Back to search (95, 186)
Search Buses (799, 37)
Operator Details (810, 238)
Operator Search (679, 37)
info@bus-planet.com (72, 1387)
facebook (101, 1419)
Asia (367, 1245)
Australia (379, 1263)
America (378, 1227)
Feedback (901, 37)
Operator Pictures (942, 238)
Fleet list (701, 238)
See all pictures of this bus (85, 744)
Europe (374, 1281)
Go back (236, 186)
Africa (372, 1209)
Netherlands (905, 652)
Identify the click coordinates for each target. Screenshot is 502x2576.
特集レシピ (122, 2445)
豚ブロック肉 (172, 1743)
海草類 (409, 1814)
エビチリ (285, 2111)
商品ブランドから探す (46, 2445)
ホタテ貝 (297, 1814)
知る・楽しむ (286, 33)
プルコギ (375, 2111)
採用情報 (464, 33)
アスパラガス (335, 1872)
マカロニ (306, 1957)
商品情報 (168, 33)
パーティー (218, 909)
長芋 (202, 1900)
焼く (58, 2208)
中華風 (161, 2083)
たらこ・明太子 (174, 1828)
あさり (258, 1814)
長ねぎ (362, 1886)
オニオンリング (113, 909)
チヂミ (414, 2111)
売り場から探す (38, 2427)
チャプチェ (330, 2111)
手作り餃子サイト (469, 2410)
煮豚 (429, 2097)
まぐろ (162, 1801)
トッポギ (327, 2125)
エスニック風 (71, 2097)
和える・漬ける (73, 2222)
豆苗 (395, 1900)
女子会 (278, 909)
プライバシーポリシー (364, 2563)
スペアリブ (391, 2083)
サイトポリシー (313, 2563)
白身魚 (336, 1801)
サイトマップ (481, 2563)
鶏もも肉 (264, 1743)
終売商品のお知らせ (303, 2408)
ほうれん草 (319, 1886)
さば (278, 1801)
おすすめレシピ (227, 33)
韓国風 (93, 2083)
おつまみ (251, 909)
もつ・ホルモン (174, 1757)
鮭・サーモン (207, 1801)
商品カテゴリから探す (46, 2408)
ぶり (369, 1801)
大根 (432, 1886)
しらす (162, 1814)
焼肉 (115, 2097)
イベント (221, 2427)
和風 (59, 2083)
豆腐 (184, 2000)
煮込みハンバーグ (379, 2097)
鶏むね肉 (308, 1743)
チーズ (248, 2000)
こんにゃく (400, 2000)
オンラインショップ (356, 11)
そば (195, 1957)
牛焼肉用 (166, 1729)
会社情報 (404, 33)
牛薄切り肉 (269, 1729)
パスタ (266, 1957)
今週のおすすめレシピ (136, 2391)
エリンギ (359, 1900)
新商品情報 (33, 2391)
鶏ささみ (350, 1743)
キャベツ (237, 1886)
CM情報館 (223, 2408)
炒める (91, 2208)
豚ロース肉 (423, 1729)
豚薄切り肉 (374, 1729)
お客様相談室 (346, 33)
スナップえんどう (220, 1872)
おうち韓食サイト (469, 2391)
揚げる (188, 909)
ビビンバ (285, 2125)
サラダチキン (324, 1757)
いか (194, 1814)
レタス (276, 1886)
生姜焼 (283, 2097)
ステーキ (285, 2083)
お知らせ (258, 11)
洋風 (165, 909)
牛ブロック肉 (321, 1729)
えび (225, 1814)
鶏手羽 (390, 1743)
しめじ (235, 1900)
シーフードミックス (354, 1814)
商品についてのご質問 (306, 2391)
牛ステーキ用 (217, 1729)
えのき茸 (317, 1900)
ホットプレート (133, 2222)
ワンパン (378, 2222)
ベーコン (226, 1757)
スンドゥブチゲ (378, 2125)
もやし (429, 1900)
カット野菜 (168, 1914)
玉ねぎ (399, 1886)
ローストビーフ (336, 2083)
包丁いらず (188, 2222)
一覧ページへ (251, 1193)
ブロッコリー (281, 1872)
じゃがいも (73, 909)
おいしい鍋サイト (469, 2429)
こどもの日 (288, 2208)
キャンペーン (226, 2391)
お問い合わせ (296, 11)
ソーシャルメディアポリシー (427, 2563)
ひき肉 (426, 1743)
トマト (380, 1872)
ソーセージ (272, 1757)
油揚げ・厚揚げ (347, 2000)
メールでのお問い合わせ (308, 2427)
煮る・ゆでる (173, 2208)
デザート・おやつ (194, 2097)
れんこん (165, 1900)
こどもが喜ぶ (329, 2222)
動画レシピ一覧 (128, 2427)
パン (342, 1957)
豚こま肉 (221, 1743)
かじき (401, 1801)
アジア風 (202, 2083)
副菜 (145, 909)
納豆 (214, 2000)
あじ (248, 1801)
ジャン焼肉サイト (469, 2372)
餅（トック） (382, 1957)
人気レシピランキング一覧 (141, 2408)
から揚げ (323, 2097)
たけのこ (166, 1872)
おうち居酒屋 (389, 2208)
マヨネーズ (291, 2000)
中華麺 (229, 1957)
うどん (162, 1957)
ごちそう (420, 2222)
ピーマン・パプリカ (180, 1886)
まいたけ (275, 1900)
====
Copy the lines from the one containing "プライバシーポリシー (364, 2563)" through the one containing "今週のおすすめレシピ (136, 2391)", both ends included. Keep any requests as they are, but shift every coordinate in the answers by adding 3 to each number.

** Written answer **
プライバシーポリシー (367, 2566)
スペアリブ (394, 2086)
サイトポリシー (316, 2566)
白身魚 (339, 1804)
サイトマップ (484, 2566)
鶏もも肉 (267, 1746)
終売商品のお知らせ (306, 2411)
ほうれん草 (322, 1889)
さば (281, 1804)
おすすめレシピ (230, 36)
韓国風 (96, 2086)
おつまみ (254, 912)
もつ・ホルモン (177, 1760)
鮭・サーモン (210, 1804)
商品カテゴリから探す (49, 2411)
ぶり (372, 1804)
大根 (435, 1889)
しらす (165, 1817)
焼肉 (118, 2100)
イベント (224, 2430)
和風 (62, 2086)
豆腐 (187, 2003)
煮込みハンバーグ (382, 2100)
鶏むね肉 (311, 1746)
チーズ (251, 2003)
こんにゃく (403, 2003)
オンラインショップ (359, 14)
そば (198, 1960)
牛焼肉用 (169, 1732)
会社情報 (407, 36)
牛薄切り肉 (272, 1732)
パスタ (269, 1960)
今週のおすすめレシピ (139, 2394)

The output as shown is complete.